Marriage and democracy

Special to The Times

Washington, as well as all of Western civilization, has always defined marriage as a union between a man and a woman. Democrats and Republicans passed Washington's Defense of Marriage Act by a supermajority vote in 1998. The state Supreme Court's decision to affirm a ban on gay marriage provides a strong endorsement of DOMA's manifest reasonableness and upholds representative democracy and the clear will of the people.

Justice Jim Johnson wrote, "The weighty record of history, overwhelming societal consensus, and the strong force of legal authorities from Washington courts and its Legislature, as well as from the United States Supreme Court, do not allow such a cavalier and arbitrary redefinition of marriage by a court." The majority appropriately restrained itself from becoming a policy innovator and social engineer.

The majority rightly rejected the claim that DOMA could not be defended on public-policy grounds. Writing for the dissent, Justice Mary Fairhurst actually suggested that those who oppose same-sex marriage may act out of bigotry. Interracial marriage laws were about white supremacy. The majority correctly agreed that the charge that marriage laws written hundreds of years ago existed to discriminate against homosexuals is baseless. Marriage has nothing to do with discrimination. It's about protecting children and encouraging mothers and fathers to stay together to raise their kids (often children that are not planned).

Forty-one states, the United States Congress and even President Bill Clinton voted to affirm the definition of marriage between a man and a woman. Our court was right to conclude that all of these people were not motivated by bigotry.

The majority acknowledged that the Legislature could reasonably determine that children do best when raised in a healthy home headed by a mother and father. Does that mean we don't provide support and compassion to other family forms? Absolutely not. But we do not pass laws based on exceptions. We don't intentionally deprive children of a father and mother.

Marriage honors diversity and sends a clear message that men and women are different and vital to the life of a child.

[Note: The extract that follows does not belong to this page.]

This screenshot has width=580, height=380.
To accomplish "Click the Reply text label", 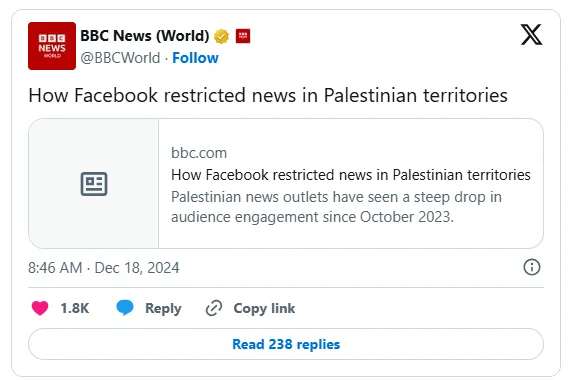I will pos(163,309).
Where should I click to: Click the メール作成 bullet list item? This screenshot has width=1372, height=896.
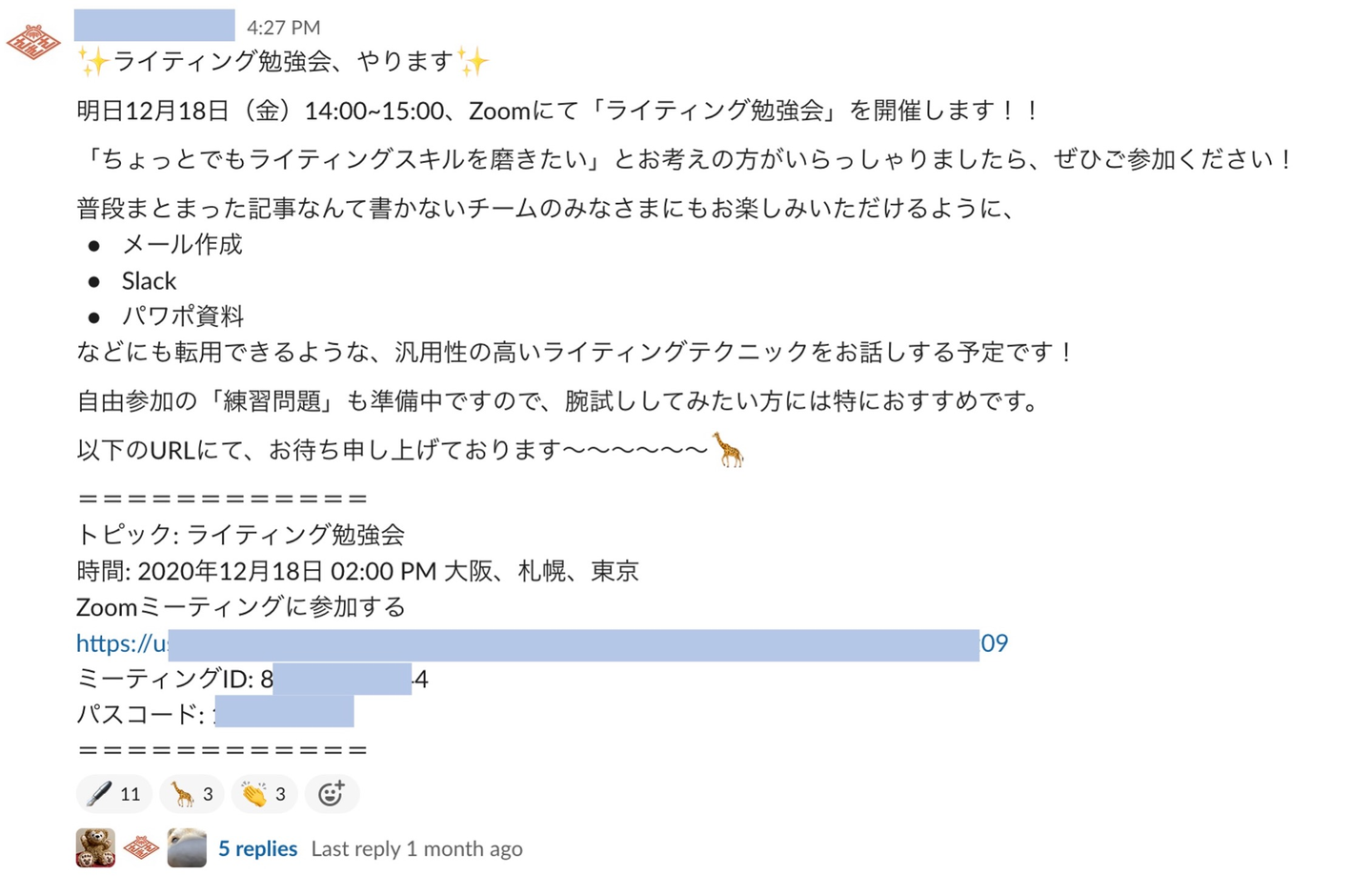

While the Legislature may choose to provide certain benefits to single parents, guardians or even same-sex couples raising children, they should not redefine our most vital and basic societal institution.

Finally, what the other side doesn't like to discuss, but we argued and merits further public discussion are the true implications to redefining marriage. Even the most liberal constitutional law scholars agree that these implications are broad. For example, do we want our government documents and public school curriculum to do away with terms like "mother" and "father" and "husband" and "wife"? That's what's happened in Massachusetts. What happens to business owners and citizens who have moral and religious objections to homosexuality? Do we really want our children taught that there's no unique value in heterosexual marriage — in a child being raised by his mom and dad?

Are we sure it's a good idea to take the limitations out of marriage? Removing the gender requirement necessarily means you must remove the numerical requirement and endorse polygamy. The ACLU is already arguing this in other courts.

Our court correctly refused to foist such an extreme public policy change on Washington with the consent of the people. For this, we are thankful and believe future generations will profoundly benefit from the court's restraint.

Kristen Waggoner represented interveners in the case. She is a partner at Ellis, Li & McKinstry PLLC.